● **TEXT SHOWN**:

+===+

Discussions surrounding the Special Tribunal are taking place in a highly fluid geopolitical environment, where the pursuit of peace may come into tension with demands for international criminal accountability. At the same time, proposed peace frameworks advanced by key actors in the Russia–Ukraine negotiations have included provisions for broad amnesty. How can a project such as the STCoA survive in a political environment where justice is often treated as negotiable?

The political influence in international law is worrying. If politics denies justice to the victims of the war, then law has failed. However, this should not undermine our collective conviction in the dedication of peace and justice that underlie international laws. Any proposed peace settlement that does not provide justice is non-negotiable. Justice is something that must continue to be fought for in all forms, and the STCoA is an important part of that.

A common criticism of international justice is that it often appears either elusive or painfully slow. Yet the STCoA has seen an unusually rapid level of political and institutional mobilisation. To what extent does this reflect the importance of collective political will, strategic legal mobilisation, and the relationship between international institutions and affected communities in making international justice possible today?

We must acknowledge the reality that politics play a role in the implementation of international law. International law is at the tension point between the competing desires to implement a universal standard of international law and the political desire to advance national interests. While we must be wary of the influence of these factors, there can also be benefits where positive political will can be used to advance international law and establish norms. The Nuremberg trials were supported by the political widespread will, and it laid the groundwork for international law going forward. A similar statement can be made for the ICTY and ICTR. This is where strategic legal mobilization comes in: international law can garner support for popular or desired projects and use them to get the legal precedent to universally address all situations in the future. This is not a call for selective justice – all wrongs must be legally pursued and advocated against strongly – but by beginning with the widely condemned crimes, the political roadblocks could be lessened in the pursuit of universal justice. The crime of aggression has not been since Nuremberg prosecuted, and the political desire to investigate Russia can be the groundwork for activating this crime. The relationship between international institutions and the affected communities is especially important because of the role political will plays in jumpstarting or slowing down international procedures. While political mechanisms may be slow to support new initiatives due to political inertia, the affected communities will have great interest from the start. This interest can complete much of the legwork in collecting evidence and documentation.

One of the most persistent criticisms of international criminal justice is that it often appears selective, shaped by geopolitical power. In the case of the STCoA, some have noted that several states supporting the tribunal were also involved in the 2003 invasion of Iraq, which did not lead to comparable accountability efforts for aggression. How can the tribunal avoid reinforcing perceptions of selective justice?

+===+

[Rows for finding displayed items]
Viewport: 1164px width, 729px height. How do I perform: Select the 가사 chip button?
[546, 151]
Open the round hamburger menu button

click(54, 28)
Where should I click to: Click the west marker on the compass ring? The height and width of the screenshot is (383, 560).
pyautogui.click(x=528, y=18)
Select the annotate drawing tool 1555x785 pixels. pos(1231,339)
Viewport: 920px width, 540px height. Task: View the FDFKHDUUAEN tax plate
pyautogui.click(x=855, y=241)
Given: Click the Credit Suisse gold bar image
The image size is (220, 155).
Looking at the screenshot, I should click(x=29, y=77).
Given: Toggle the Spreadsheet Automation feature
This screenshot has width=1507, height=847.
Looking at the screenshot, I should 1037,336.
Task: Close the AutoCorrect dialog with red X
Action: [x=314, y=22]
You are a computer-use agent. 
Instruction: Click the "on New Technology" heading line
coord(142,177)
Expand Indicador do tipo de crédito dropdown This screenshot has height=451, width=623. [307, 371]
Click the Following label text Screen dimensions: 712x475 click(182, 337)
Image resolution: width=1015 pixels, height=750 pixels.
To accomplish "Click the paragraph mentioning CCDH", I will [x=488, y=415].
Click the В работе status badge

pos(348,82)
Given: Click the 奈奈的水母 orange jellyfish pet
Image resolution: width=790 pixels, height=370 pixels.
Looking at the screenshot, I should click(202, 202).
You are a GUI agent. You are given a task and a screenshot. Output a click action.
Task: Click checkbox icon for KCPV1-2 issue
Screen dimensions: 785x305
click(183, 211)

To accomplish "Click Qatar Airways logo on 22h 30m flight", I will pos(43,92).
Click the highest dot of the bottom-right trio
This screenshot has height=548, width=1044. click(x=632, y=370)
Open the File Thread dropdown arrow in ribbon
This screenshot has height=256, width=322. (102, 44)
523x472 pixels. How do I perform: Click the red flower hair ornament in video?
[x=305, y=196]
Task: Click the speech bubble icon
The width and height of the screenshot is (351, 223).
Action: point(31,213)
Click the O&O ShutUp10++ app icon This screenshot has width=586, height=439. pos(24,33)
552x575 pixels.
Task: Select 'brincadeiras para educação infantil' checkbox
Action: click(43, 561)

+===+

● **TASK SET**:
[A] In the passage on the Special Tribunal, which crime has not been prosecuted since Nuremberg?
[B] Quote the rows word for word, from the line with "Open the File Thread dropdown arrow in ribbon" up to and including the final line of the rows.

● **FINAL RESULTS**:
[A] The crime of aggression.

[B]
Open the File Thread dropdown arrow in ribbon
This screenshot has height=256, width=322. (102, 44)
523x472 pixels. How do I perform: Click the red flower hair ornament in video?
[x=305, y=196]
Task: Click the speech bubble icon
The width and height of the screenshot is (351, 223).
Action: point(31,213)
Click the O&O ShutUp10++ app icon This screenshot has width=586, height=439. pos(24,33)
552x575 pixels.
Task: Select 'brincadeiras para educação infantil' checkbox
Action: click(43, 561)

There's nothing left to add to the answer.